Rules enacted before the Tax Equity and Fiscal Responsibility Act of 1982 apply to partnerships that elect out of the centralized regime. This means that in order to collect tax related to underreported partnership items, the IRS will have to initiate proceedings directly against the partners.

Pay the Underpayment?

The primary change made by these new rules is the ability of the IRS to assess tax directly against the partnerships it audits. The partnership then must either pay the “imputed underpayment” or elect to push out to its partners the obligation to pay.

The imputed underpayment, or IU, is the sum of the net adjustments at the partnership level, multiplied by the highest rate of tax (currently 39.6 percent), plus or minus any change in tax credits.

If the net change is not positive, it will not result in an IU. It generally must be treated as a decrease in income or as an increase in loss in the year that the IRS makes the adjustment—rather than in the tax year under review by the IRS.

The proposed regulations explain that there will be three main groupings of adjustments: reallocations among partners; adjustments to partnership tax credits; and all remaining adjustments (the residual grouping). Within these, there may be several subgroups based on character, preferences, restrictions and limitations.

Doing the Math

For example, within the residual grouping, there would be a subgrouping for ordinary income and one for capital gain. If a partnership reports $1 million of long-term capital gain that the IRS determines was ordinary income, there would be an increase of $1 million in the ordinary income subgrouping of the residual grouping, and a decrease of $1 million in the capital gain subgrouping.

The two adjustments would not offset. The IU would be $396,000 ($1 million multiplied by 39.6 percent). Interest and applicable penalties would be due on this amount. This would be payable by the partnership. Unless the IRS also determined that the partnership underreported capital gain by at least $1 million, the $1 million reduction in capital gain would be treated as a reduction of capital gain in the year the adjustment was made.

Push-out Election

Rather than pay the IU, a partnership may elect to “push out” adjustments to the reviewed year partners. In this instance, partners take into account their share of the adjustments. The election must be made within 45 days of the mailing of the final partnership adjustment, and no extensions are permitted.

The election may be made with respect to some or all of the adjustments. Assuming the partnership makes the election, the partners must take into account the impact of the change for the year under review, as well as any intervening year. The aggregate of these adjustments, together with interest—at a higher than usual rate—and penalties, are paid in the taxable year. It includes the date a push-out statement was furnished and not through amendment of the return for the reviewed year.

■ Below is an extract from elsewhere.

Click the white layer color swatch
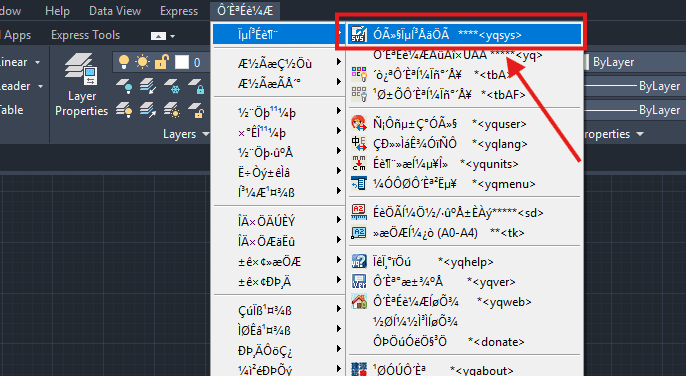The width and height of the screenshot is (686, 376). click(182, 63)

This eliminates the statute of limitations issue that concerned the IRS under current law.

Taxation with Representation

A partnership must have a partnership representative. The partnership representative is in lieu of the tax matters partner under current law. Unlike a tax matters partner, a partnership representative, or PR, need not be a partner.

Any person or entity may be a PR, but it must have the capacity to act. It must also have a substantial presence in the U.S. (though it need not be a U.S. person). The PR must be able to meet with the IRS in the U.S., have a U.S. taxpayer ID number, and have a U.S. street address and phone number where the IRS can reach it during normal business hours. If an entity is appointed as the PR, an individual with a substantial presence in the U.S. also must be designated.

The partnership generally cannot change the PR, except in connection with the audit of the partnership, or if the partnership files a request to make an adjustment to a partnership return (other than to appoint a new PR or designated individual). If the partnership fails to appoint an appropriate PR in a timely manner, the IRS may do so.


Steven Bortnick is a partner in the tax practice group at Pepper Hamilton LLP.  He also is a member of the firm’s investment fund industry group, which includes more than 40 attorneys with diverse backgrounds and experience devoted to the investment funds industry.